Therapy is such an interesting, magical thing. There are so many ways in which it can help for such a variety of issues. It's honestly hard to describe what makes it work, and I think most therapists would struggle to summarize an answer. I’ll give my favorite answer to how therapy works, recognizing that it’s definitely not the only answer.
Therapy helps people heal interpersonal wounds and build trust and love with other people and, more importantly, with themselves
Most people who seek therapy struggle in their relationships with others, and this struggle often reveals struggles in people’s relationships to themselves, which, in turn, is often reciprocally due to earlier problems in their relationships to primary caretakers. It’s as if all relationships at every interpersonal or intrapsychic level are literally fractal--that is, they echo each other at different scales of experience. Even a person’s relationship to their therapist echoes this core, fractal pattern of relating. I personally enjoy working in this way and pay careful attention to my experience in the room with another person and the moment-to-moment nuances in our interactions. I trust that what happens in the moment is a fractal of the core issue, so exploring and healing the moment will heal relationships that expand out into the real world and pierce inwards towards one’s relationship to the imagined “Others” in one’s heart and to one’s relationship to oneself.
I find that this careful, attentive listening works really well when working to heal all types of family relationships too. This approach seems to help people get out of the rut of having the same fights over and over again. Most family fights happen because people are too afraid to speak from the true place of vulnerability and hurt. Instead, they lash out and attack back when they feel they’ve been attacked. People also have a hard time acknowledging and listening to each other, desperate to make sure their own voices don’t become diminished or drowned. At other times, ghosts of relationships past, self-hate and self-criticism haunt us and distort everything we hear into the messages we most fear hearing. For instance, we hear “I wish you wouldn’t do that” as “I think you’re stupid and disgusting.” Or, more commonly, we hear “I’m tired of fighting with you” as “I hate you and I’m leaving you,” which scares the heck out of all of us!

□ □ □ □ □

§ **EXERCISE**
Carry on the essay on how therapy heals relationships, starting after its final sentence.

§ **DATA PROVIDED**
□ □ □ □ □

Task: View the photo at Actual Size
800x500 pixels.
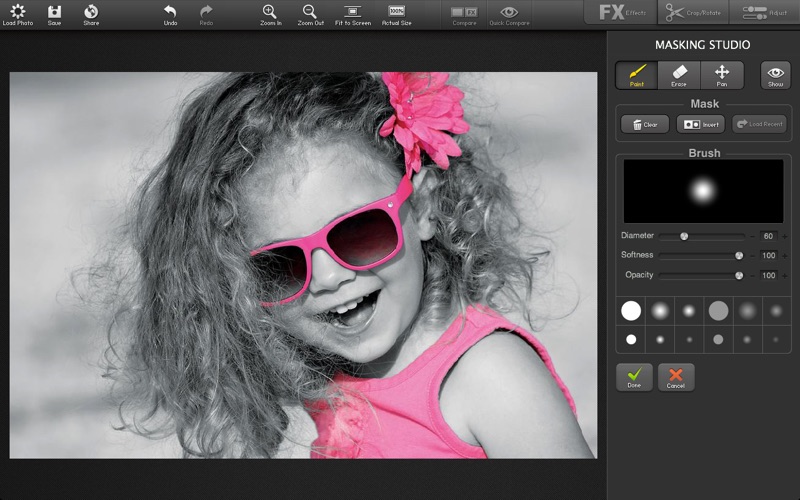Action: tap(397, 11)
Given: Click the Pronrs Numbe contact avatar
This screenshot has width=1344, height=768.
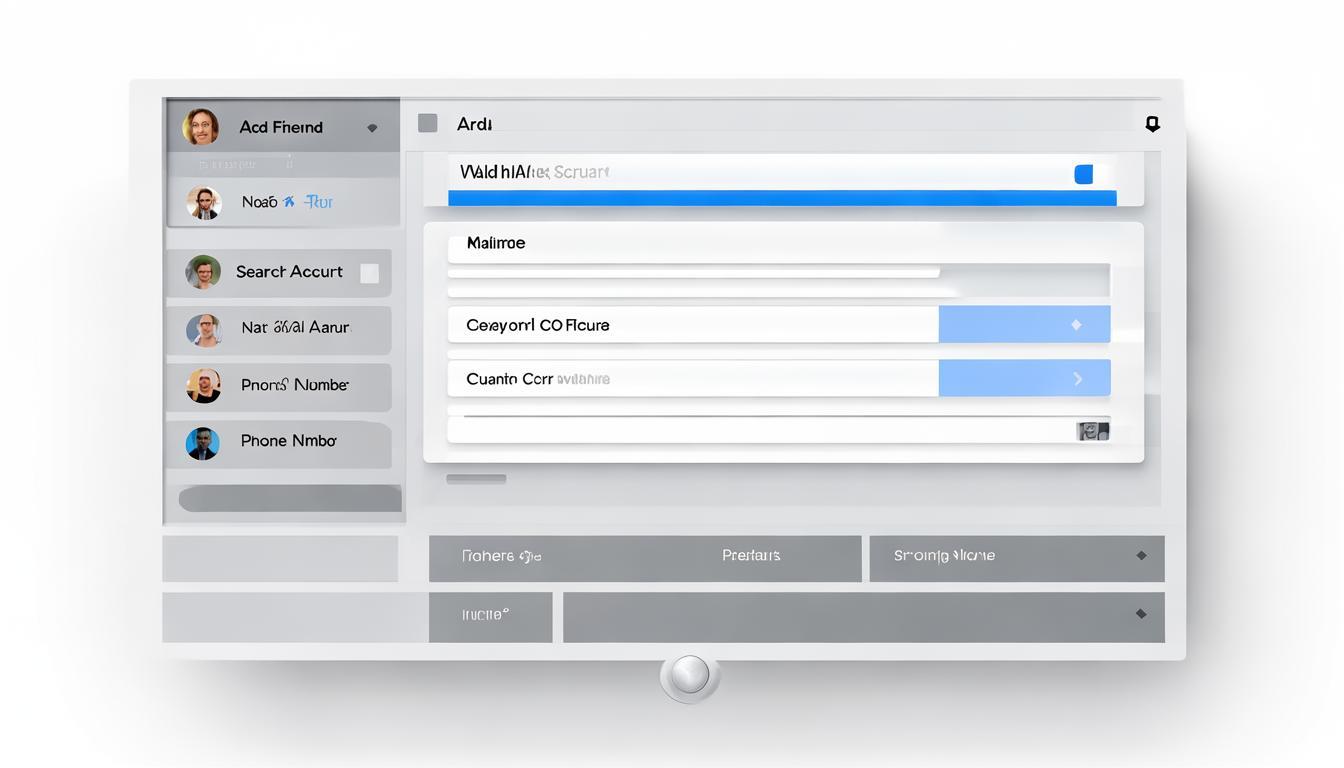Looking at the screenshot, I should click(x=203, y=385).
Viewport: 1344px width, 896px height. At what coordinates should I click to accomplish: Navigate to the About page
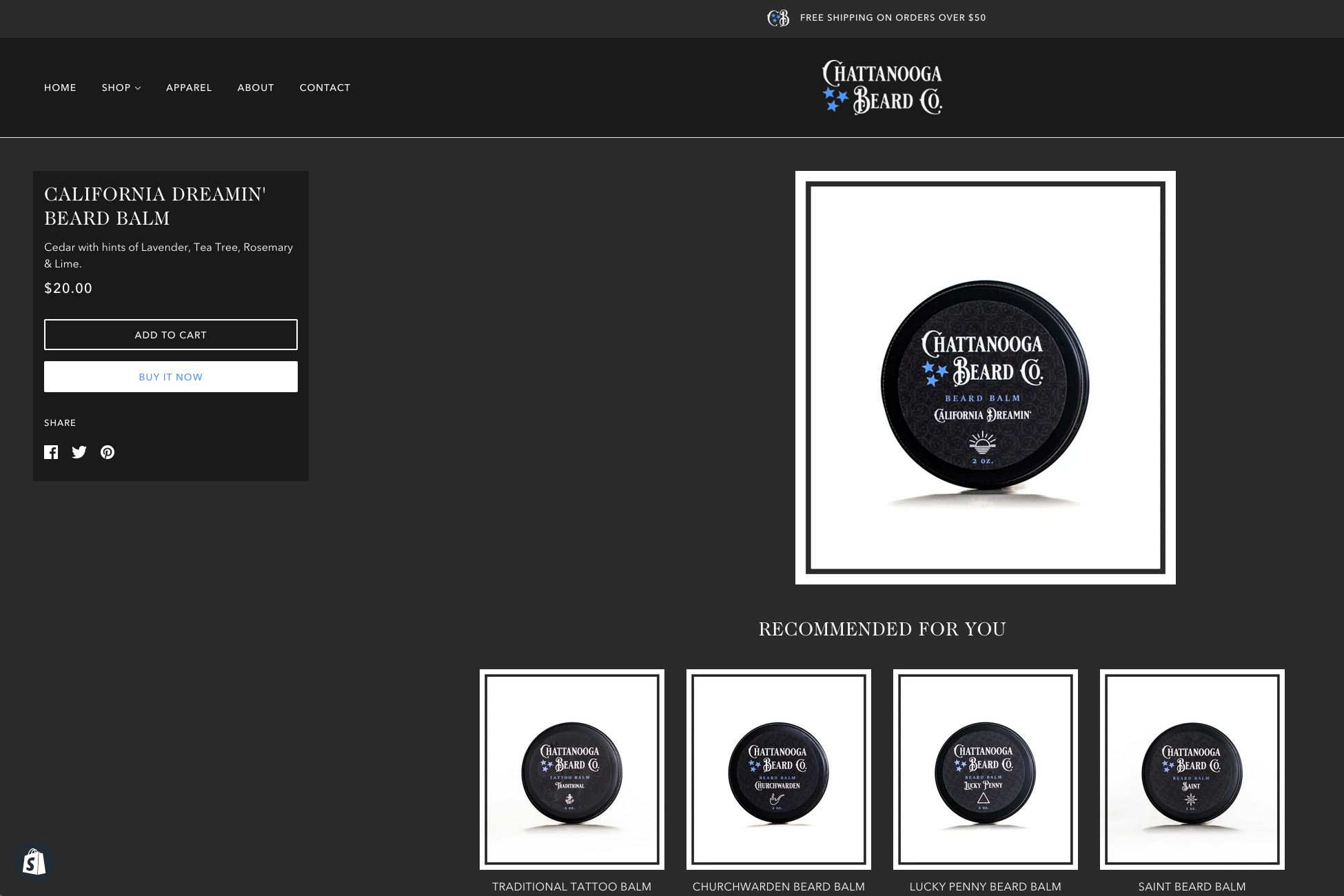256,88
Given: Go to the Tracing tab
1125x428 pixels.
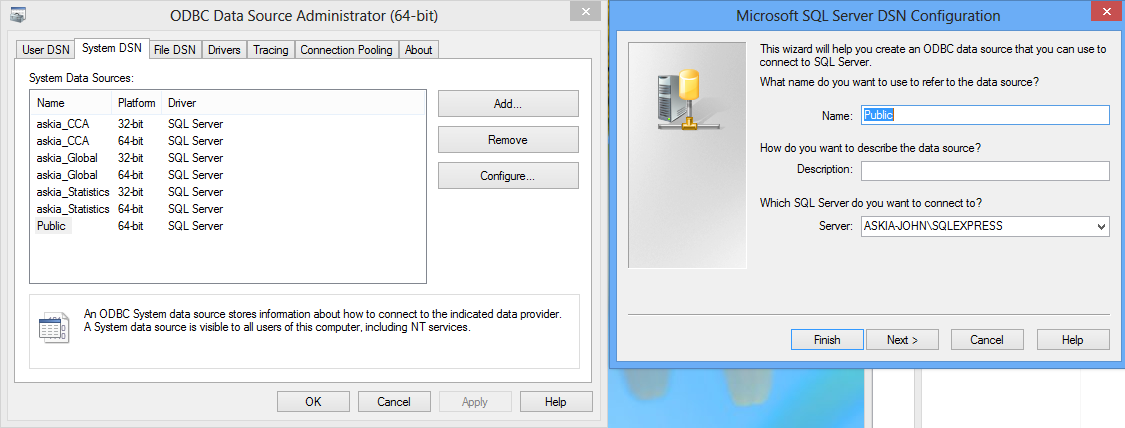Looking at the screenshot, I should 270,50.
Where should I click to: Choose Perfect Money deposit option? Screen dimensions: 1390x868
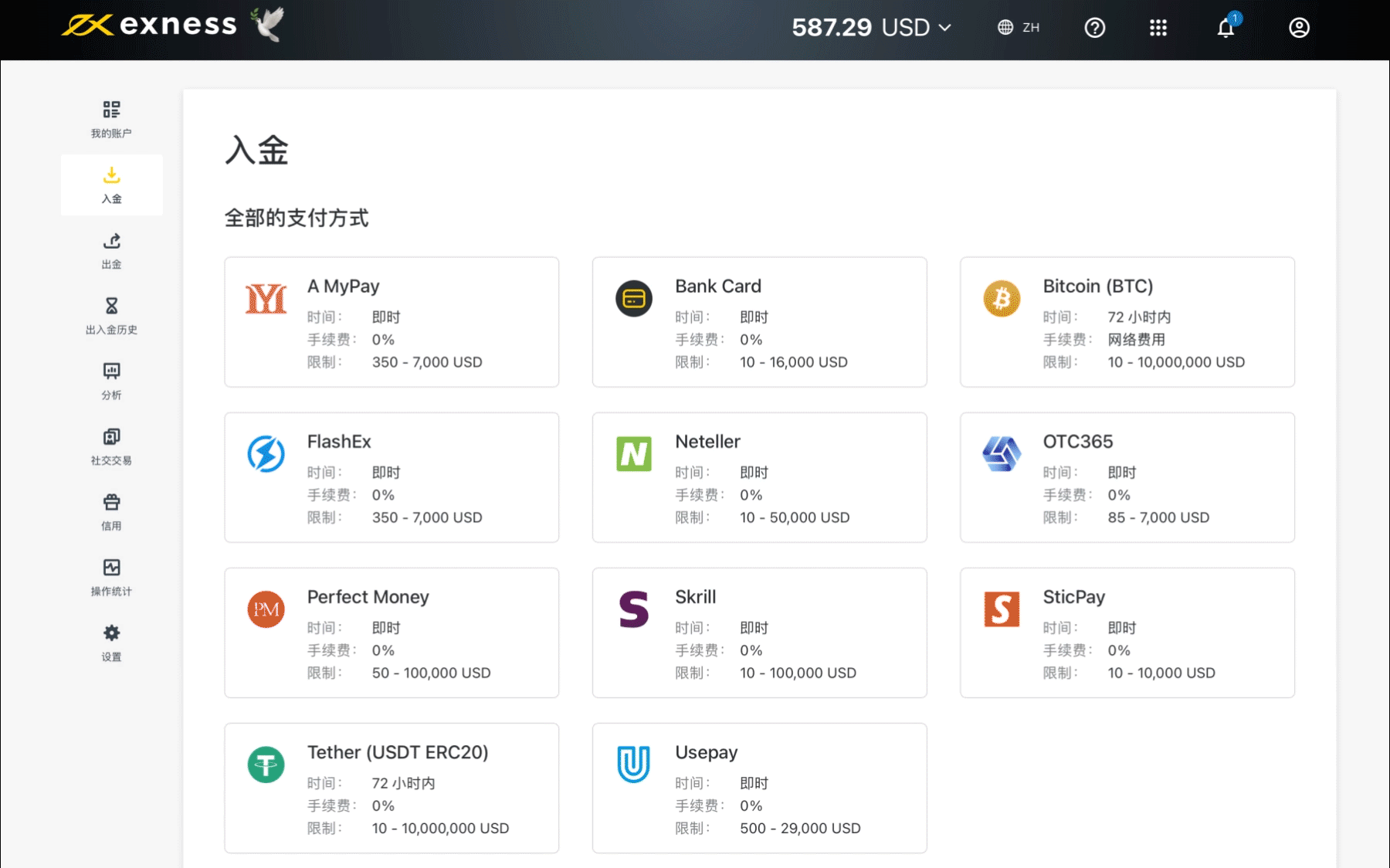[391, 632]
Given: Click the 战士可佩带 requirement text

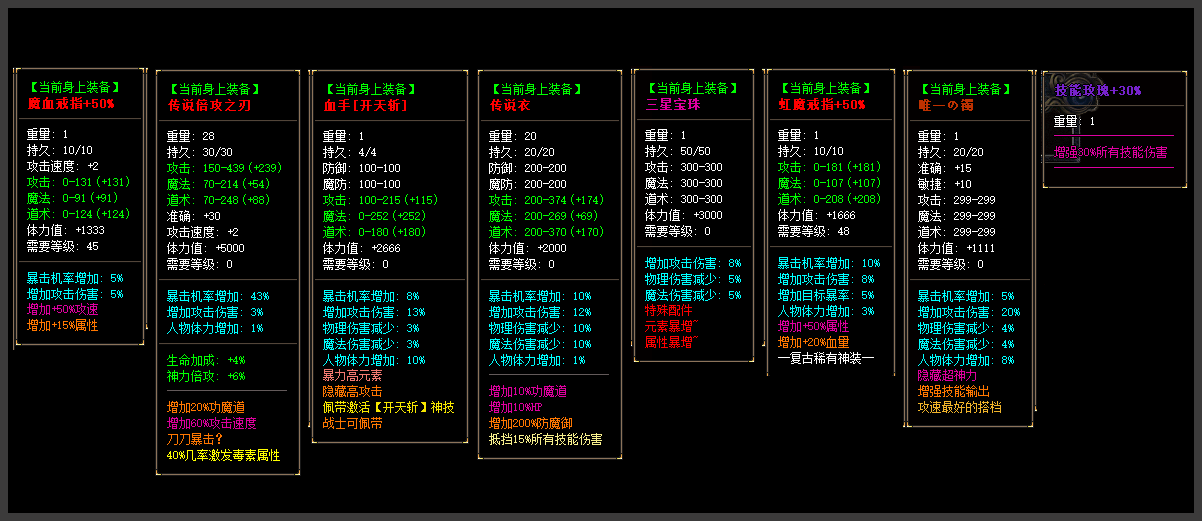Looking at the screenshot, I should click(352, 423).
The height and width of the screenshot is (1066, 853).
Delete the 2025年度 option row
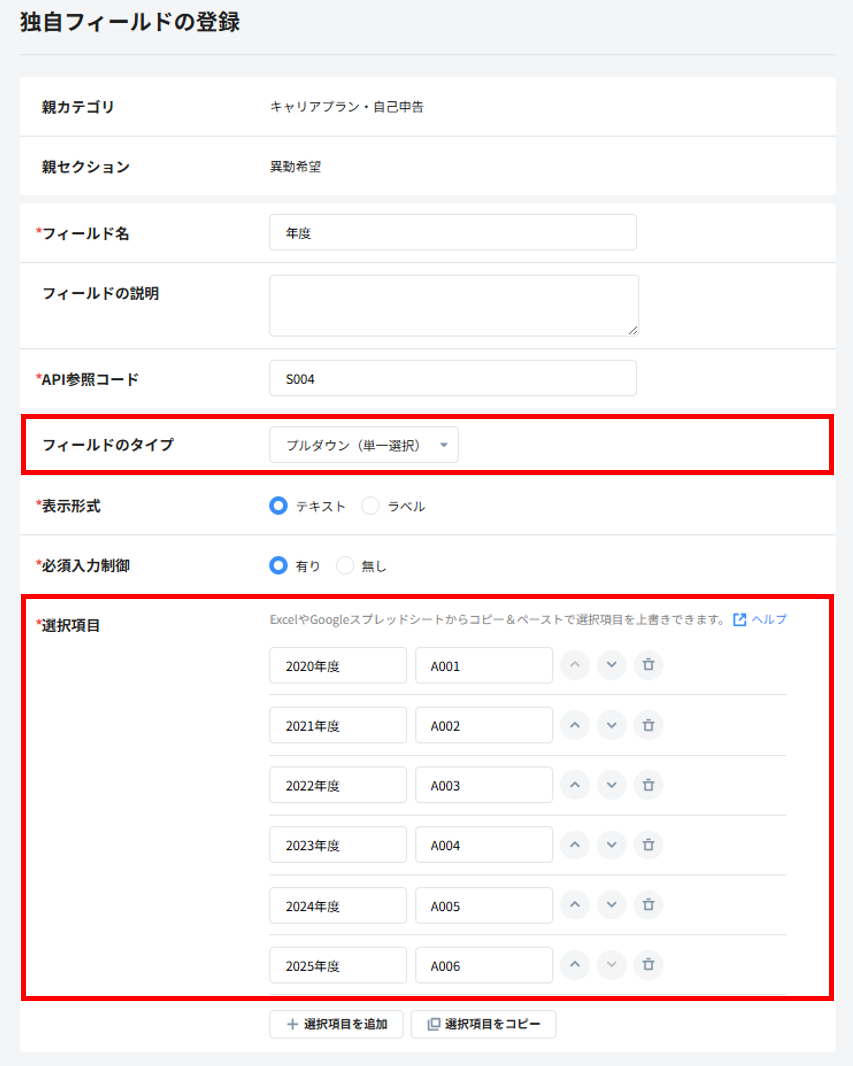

□ □ □ □ □

§ **EXERCISE RESPONSE**
If my approach doesn’t fit with you, that’s okay. I think the fractal nature of experience means that many kinds of therapy can heal because the healing has a ripple effect across the levels of experience. For example, a cognitive therapist might focus on uncovering and challenging destructive core beliefs about oneself or others; a behaviorist might focus on coaching specific ways to change one’s behaviors in real relationships outside the therapy room; or a psychoanalyst might explore childhood history and/or its impact on the here and now of the therapeutic relationship.
So, the most important thing to consider when finding a therapist is not what type of therapy they practice, but how they make you feel when you talk to them. All consumers of therapy know this implicitly and act on this knowing by either showing up every week or missing appointments and avoiding therapy (I wish that more of clients would express their dissatisfaction with verbal feedback, instead, so therapists can learn and become better therapists).
There is such an incredible amount of hurt that flows like a deluge across the world. It crashes through us one interaction at a time as we are hurt and then hurt the next in return. The only way to stem the tide is to actively and defiantly say “I will no longer allow this hurt to pass through me and poison me.” Then, this commitment needs to be made again and again, because the tide of hurt is big and deep. It wells around us and springs from us. But, someday, the momentum can change, such that being light becomes a little easier, less work. I promise. Be patient. In fact, that patience is one of the first and most important acts of love and light that stems the tide.